Master Thesis Proposals

DeepPrivacy is a system for automatic anonymization of faces in image data, and the master thesis topics presented here are all related to this system. The topics will explore methods in deep learning for the anonymization of image/video data, especially detection, segmentation, and generative models. The topics require experience with neural network programming, strong coding skills, and preferably have taken a course about deep learning or computer vision (TDT4265, IT3030, or equivalent).

Below are four different topics for a master thesis. If you’d like to work with similar topics and the presented topics don’t fit you, you could propose a subject by contacting Håkon (hakon.hukkelas@ntnu.no). Each project description is very flexible and you are free to design the project after your interest. Each proposed topic is very little explored in the academic community, and has a high potential for a contribution to the current literature.

If you find any of the topics interesting, please don’t hesitate to contact me! I’m happy to answer any questions and would love to have a chat with you :) You can contact me through mail (hakon.hukkelas@ntnu.no) or on Microsoft Teams.

Introduction to DeepPrivacy

DeepPrivacy is a two-stage system where the first stage detects faces and the second stage anonymizes each face with a generative model. The second stage anonymizes faces with image inpainting: first, the part of the image containing the face is completely removed, then a generative model completes the missing region (see below).

For those interested, I recommend the following resources to read up on DeepPrivacy:

• My presentation for BRAIN NTNU in Autumn 2020
• NRKBeta article
• Article about DeepPrivacy published at ISVC

Flaws of the current System

The current system works well for image data, but there are several areas that can be improved upon:

• The current model process each image frame-by-frame without considering temporal consistency. This results in “flickering” in the anonymized region for video data.
• The privacy-preserving aspect of the current system can be questioned, as other parts of the human body are identifying. A possible solution to this is full-body anonymization.
• The quality of the anonymized faces is low resolution (128x128), and the runtime of the model is quite slow.

Topic 1. Human Body Anonymization

The human body has several identifying properties other than the face, such as the gait of a person or their ears. Full-body anonymization, where we replace the entire body instead of only the face, is a possible solution to this issue. However, generating an entire human body that fits the environment is difficult, and its application for anonymization is not well explored in current literature. Possible solutions to generate realistic anonymizations could be to combine a dense 3d prediction of the pose of the human and synthesizing a new body to replace the human.

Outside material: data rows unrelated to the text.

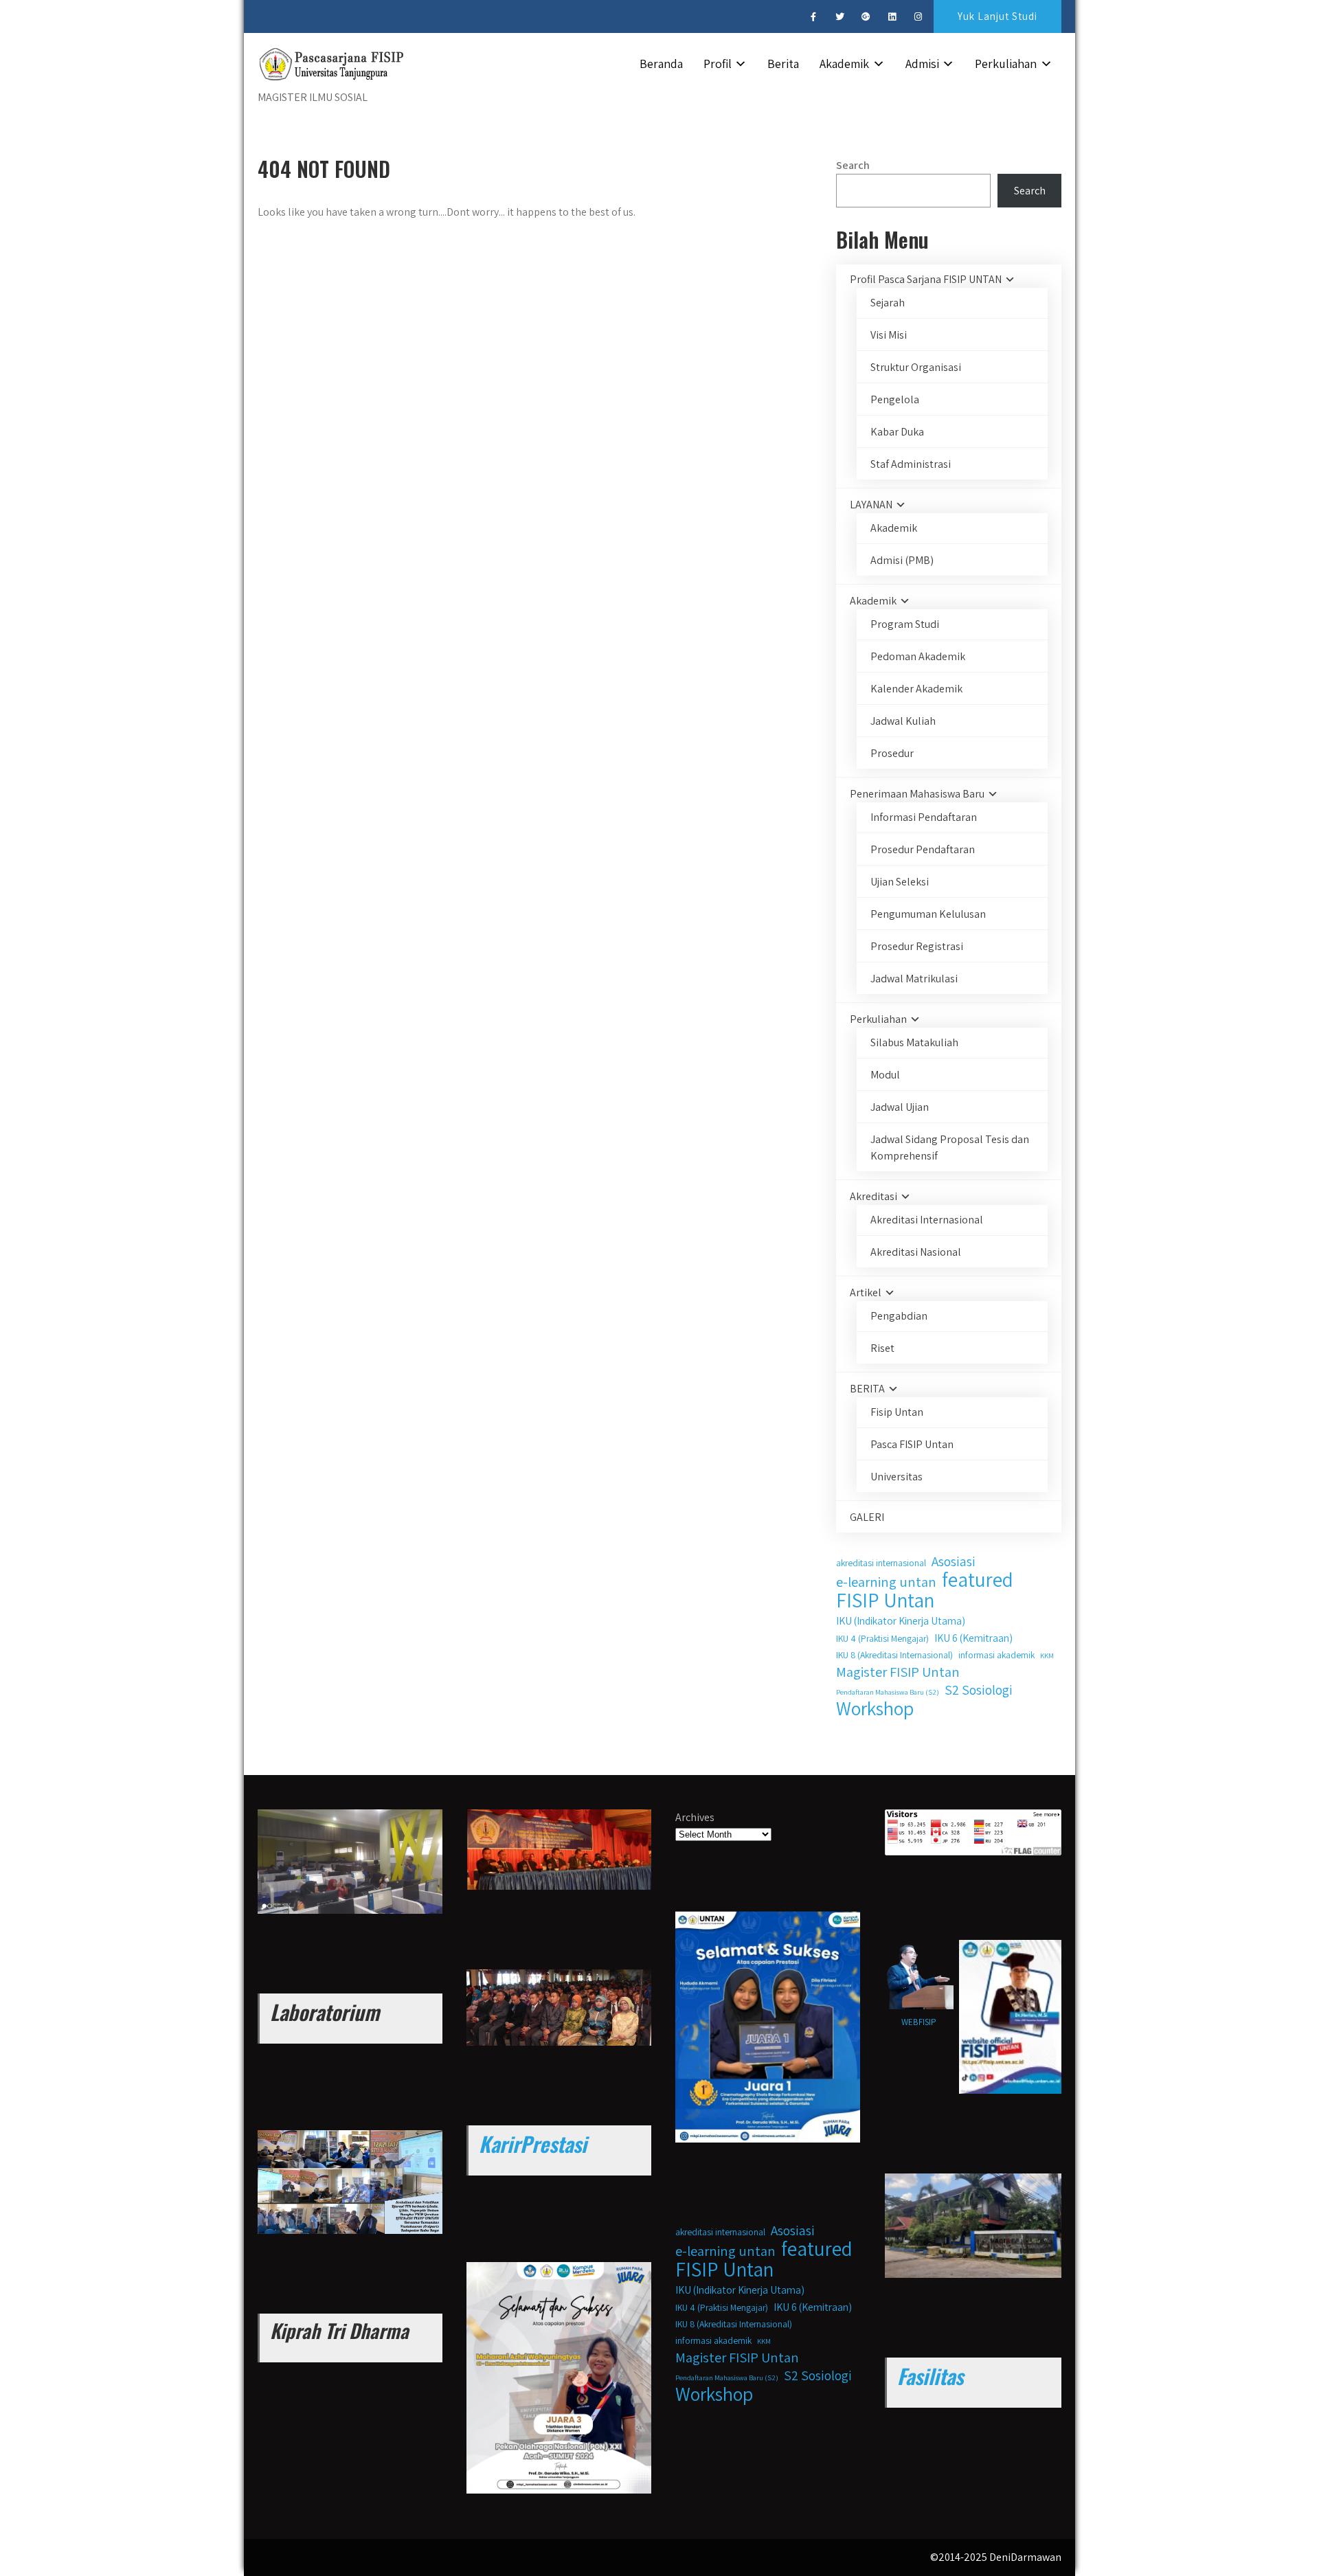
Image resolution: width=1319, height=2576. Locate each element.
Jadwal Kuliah (903, 721)
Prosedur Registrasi (916, 946)
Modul (885, 1074)
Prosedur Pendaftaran (922, 849)
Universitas (896, 1476)
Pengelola (894, 399)
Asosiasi (954, 1561)
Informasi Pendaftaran (923, 817)
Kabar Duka (897, 432)
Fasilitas (930, 2375)
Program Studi (904, 624)
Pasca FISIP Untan (912, 1444)
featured (977, 1579)
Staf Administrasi (910, 464)
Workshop (875, 1708)
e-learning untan (886, 1582)
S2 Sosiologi (979, 1690)
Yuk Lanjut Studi (997, 16)
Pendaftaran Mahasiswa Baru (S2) (887, 1692)
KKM (1047, 1655)
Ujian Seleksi (899, 881)
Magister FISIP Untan (898, 1672)
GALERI (867, 1517)
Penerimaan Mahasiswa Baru (917, 794)
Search (853, 165)
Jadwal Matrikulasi (914, 978)
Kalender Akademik (916, 688)
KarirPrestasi (533, 2143)
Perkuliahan (1006, 63)
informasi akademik (996, 1655)
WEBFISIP (918, 2022)
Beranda (661, 63)
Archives (694, 1817)
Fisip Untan (896, 1412)
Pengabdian (898, 1316)
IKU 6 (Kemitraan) (973, 1638)
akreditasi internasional (881, 1563)
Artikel (865, 1292)
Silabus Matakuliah (914, 1042)
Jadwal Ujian (899, 1107)
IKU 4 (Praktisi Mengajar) (882, 1638)
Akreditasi (873, 1196)
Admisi (922, 63)
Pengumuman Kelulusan (928, 914)
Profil (717, 63)
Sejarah (887, 302)
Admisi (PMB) (902, 560)
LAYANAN (871, 504)
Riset (882, 1348)
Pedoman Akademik (917, 656)
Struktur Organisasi (915, 367)
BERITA (867, 1388)
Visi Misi (888, 335)
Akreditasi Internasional (926, 1219)
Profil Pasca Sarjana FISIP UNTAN (926, 279)
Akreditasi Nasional (915, 1252)
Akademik (844, 63)
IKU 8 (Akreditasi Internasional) (894, 1655)
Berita (783, 63)
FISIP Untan (885, 1600)
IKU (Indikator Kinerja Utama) (900, 1620)
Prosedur (892, 753)
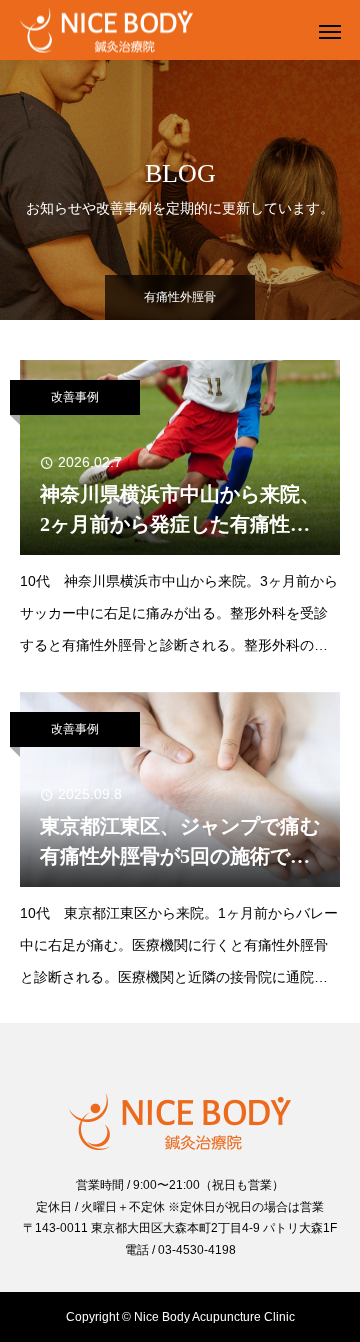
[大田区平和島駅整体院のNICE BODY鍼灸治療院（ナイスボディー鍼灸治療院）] (160, 30)
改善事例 (75, 397)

Topic 2. Controllable Image Inpainting and Face Synthesis

Prior work has shown that it’s possible to represent a full-HD image with a low-dimensional representation (for example 512 numbers) to represent an image. In essence, this is done the following way: First, you train a model that maps a latent vector (a vector with N numbers, e.g. N=512) to an arbitrary image. With this trained model, we can search for the latent vector that reproduces our image. An example of this is shown below: the leftmost image is the input image (the shaded area is the missing region), the second image is the initial generated image with a random latent vector, and the rightmost image is the generated image after searching for the optimal variable. This video shows the search process.

A possible thesis topic is to explore this technique for image inpainting and face anonymization. By finding a latent variable for a given person, we can select a latent variable that is different from the original person’s variable, ensuring that we do not re-generate the original face.

Topic 3. Incorporating Semantic Knowledge for Image Inpainting

Semantic-guided image inpainting is the task of mapping an image with a missing region and a semantic segmentation to a generated image. One use case of this is to process the output of DensePose to generate a semantic map and generate a human body using this information. This topic will explore how to incorporate semantic knowledge into an image inpainting model and/or other generative models.

Topic 4: Anonymization of video data

Handling video data can remove the flickering effects of generated faces. This thesis will explore video inpainting and anonymization of faces in video data.